ངོ་འཕྲད་བདེ་བའི་དྲ་འབྲེལ།

གཟའ་པ་སངས། ༢༠༢༤/༠༤/༡༩

Rice in Asia, Addresses Major International Security Issues


U.S. Secretary of State Condoleezza Rice has assured Asia's top diplomats that the United States will continue working for a lasting resolution to the Middle East crisis. But the possibility of action on another pressing security issue, North Korea's nuclear weapons, seems to be fading.

The U.S. secretary of state says she is willing to return to the Middle East if her presence will help end the fighting between Israel and Hezbollah militants.

"I am willing and ready to go back to the Middle East at any time if I think we can move to a sustainable cease-fire that can end the violence," said Ms. Rice.

Rice had visited Lebanon and Israel before flying here to the Malaysian capital for the annual ASEAN Regional Forum. Asian foreign ministers have expressed concern over the rising death and destruction in Lebanon.

In a joint statement Thursday, the 10 members of the Association of Southeast Asian Nations and their 10 dialogue partners, including the United States, Japan, China and Russia, called for all parties to work towards a just, durable and comprehensive peace in the Middle East.

A crisis conference in Rome Wednesday failed to agree on a plan to end the fighting. Rice refrained here from calling for an immediate cease-fire unless there a durable peace can be achieved.

The Kuala Lumpur statement also called for the resolution of another international security problem, North Korea's nuclear weapons programs. That issue was given added urgency earlier this month when Pyongyang test-fired seven missiles.

The meeting's chairman, Malaysian Foreign Minister Syed Hamid Albar, says the ministers strongly urged North Korea - also known as DPRK - to refrain from any action that might aggravate tensions on the Korean peninsula.

"The meetings supported the early resumption of the six-party talks and the resolution of the North Korean nuclear issue in a peaceful manner," he said.

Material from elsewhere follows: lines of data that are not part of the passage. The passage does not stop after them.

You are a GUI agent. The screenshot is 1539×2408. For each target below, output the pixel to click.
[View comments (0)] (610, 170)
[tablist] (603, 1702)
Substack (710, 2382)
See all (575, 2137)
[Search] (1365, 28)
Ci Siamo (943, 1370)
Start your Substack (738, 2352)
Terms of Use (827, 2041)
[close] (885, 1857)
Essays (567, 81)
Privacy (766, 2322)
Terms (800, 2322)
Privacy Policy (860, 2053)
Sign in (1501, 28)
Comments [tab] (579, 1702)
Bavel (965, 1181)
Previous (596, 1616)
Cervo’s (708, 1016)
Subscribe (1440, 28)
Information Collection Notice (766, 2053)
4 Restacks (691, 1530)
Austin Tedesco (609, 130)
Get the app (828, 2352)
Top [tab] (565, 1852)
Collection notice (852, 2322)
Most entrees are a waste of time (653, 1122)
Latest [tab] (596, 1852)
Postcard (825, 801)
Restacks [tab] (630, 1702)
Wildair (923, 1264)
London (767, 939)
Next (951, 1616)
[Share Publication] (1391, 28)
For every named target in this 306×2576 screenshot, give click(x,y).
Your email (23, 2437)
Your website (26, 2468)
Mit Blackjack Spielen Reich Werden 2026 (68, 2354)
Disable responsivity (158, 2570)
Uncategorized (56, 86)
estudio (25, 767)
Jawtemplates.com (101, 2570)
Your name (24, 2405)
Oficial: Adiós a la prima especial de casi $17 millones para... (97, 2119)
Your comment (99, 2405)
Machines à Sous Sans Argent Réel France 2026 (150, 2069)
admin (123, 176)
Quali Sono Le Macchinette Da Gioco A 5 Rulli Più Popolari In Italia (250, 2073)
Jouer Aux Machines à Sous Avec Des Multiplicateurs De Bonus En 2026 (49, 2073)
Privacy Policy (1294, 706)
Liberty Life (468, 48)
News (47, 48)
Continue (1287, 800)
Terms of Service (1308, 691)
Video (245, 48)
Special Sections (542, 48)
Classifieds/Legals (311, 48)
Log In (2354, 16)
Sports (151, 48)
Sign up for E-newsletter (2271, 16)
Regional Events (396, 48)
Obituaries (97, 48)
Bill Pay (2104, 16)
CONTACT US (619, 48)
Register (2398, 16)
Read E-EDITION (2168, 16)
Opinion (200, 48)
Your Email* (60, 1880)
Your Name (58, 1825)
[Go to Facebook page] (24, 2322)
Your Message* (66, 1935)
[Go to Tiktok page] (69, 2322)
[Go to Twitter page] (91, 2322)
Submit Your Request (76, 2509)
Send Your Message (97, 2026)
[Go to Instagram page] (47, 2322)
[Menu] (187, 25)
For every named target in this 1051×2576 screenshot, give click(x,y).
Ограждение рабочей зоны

North Korea has been boycotting six nations talks on its weapons programs since November. It says it will not rejoin the talks until Washington lifts economic sanctions it imposed to curb alleged counterfeiting and money laundering by Pyongyang.

The dignitaries attending the ASEAN forum include the foreign ministers of all six nations involved in the nuclear talks: the U.S., China, Japan, Russia, South and North Korea. Diplomats had hoped to get all six together for informal talks on the sidelines of the forum, which concludes Friday.

But a North Korean spokesman on Thursday said there would be no such six-party meeting, and the U.S. envoy to the talks, Assistant Secretary of State Christopher Hill, told reporters the United States had no intention of meeting the North one-on-one. Instead, he said, a broader group composed of the remaining five nations to the talks, plus Malaysia, Australia and Canada, will meet Friday to discuss the issue.